### Written request
Please rewrite the lines of the listing below from the line that contains "Informacje prawne (233, 2559)" through the last line of the listing, both included, keeping each entry's text unchanged. Multiply both coordinates in every answer by 1.4 and round each result to a whole number, with halves rounded up.

[Stored data]
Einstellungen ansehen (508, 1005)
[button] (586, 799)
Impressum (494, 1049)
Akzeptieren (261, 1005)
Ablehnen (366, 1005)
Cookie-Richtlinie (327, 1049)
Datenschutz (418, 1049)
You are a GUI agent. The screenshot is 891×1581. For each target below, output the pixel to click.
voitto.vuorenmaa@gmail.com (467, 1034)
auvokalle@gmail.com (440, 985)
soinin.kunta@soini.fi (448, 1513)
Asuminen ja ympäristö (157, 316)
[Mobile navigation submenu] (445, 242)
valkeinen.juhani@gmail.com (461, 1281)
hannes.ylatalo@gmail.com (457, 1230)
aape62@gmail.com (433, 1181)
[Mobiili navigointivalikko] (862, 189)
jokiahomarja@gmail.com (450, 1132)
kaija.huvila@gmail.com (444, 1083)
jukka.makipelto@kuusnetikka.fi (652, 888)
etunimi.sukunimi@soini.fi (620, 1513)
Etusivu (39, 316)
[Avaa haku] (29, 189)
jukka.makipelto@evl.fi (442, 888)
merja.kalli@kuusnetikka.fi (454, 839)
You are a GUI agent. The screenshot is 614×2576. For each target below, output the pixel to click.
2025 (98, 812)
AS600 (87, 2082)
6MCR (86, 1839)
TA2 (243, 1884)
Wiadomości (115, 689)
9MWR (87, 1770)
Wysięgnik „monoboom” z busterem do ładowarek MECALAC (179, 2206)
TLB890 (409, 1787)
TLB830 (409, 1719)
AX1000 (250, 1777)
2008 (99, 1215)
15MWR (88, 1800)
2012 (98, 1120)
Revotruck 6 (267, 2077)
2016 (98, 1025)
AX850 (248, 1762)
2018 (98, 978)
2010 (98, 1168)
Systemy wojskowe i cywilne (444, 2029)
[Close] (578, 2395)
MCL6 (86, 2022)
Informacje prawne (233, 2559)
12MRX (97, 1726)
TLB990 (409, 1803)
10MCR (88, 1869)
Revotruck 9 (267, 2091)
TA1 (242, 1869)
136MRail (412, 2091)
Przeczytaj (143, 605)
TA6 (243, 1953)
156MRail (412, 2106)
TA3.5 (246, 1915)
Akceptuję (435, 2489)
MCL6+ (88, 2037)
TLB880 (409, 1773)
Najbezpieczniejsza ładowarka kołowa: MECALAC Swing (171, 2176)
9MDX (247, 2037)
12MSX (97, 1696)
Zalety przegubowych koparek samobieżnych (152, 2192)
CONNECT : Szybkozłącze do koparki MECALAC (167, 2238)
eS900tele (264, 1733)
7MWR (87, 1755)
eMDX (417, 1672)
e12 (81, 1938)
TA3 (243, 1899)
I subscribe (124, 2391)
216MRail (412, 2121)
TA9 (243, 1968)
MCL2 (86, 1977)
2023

### Task solution
Informacje prawne (326, 3583)
12MRX (136, 2416)
TLB990 (573, 2524)
10MCR (123, 2617)
Revotruck 9 (374, 2927)
TA1 (339, 2617)
136MRail (577, 2927)
Przeczytaj (200, 847)
TA6 (340, 2734)
156MRail (577, 2948)
TA3.5 (344, 2681)
Akceptuję (609, 3485)
MCL6+ (123, 2852)
TLB880 (573, 2482)
Najbezpieczniejsza ładowarka kołowa: MECALAC Swing (239, 3046)
9MDX (346, 2852)
12MSX (136, 2374)
Zalety przegubowych koparek samobieżnych (213, 3069)
CONNECT : Szybkozłącze do koparki MECALAC (234, 3133)
eS900tele (370, 2426)
7MWR (122, 2457)
eMDX (584, 2341)
e12 (113, 2713)
TA3 (340, 2659)
I subscribe (174, 3347)
216MRail (577, 2969)
TA9 (340, 2755)
MCL2 (120, 2768)
2023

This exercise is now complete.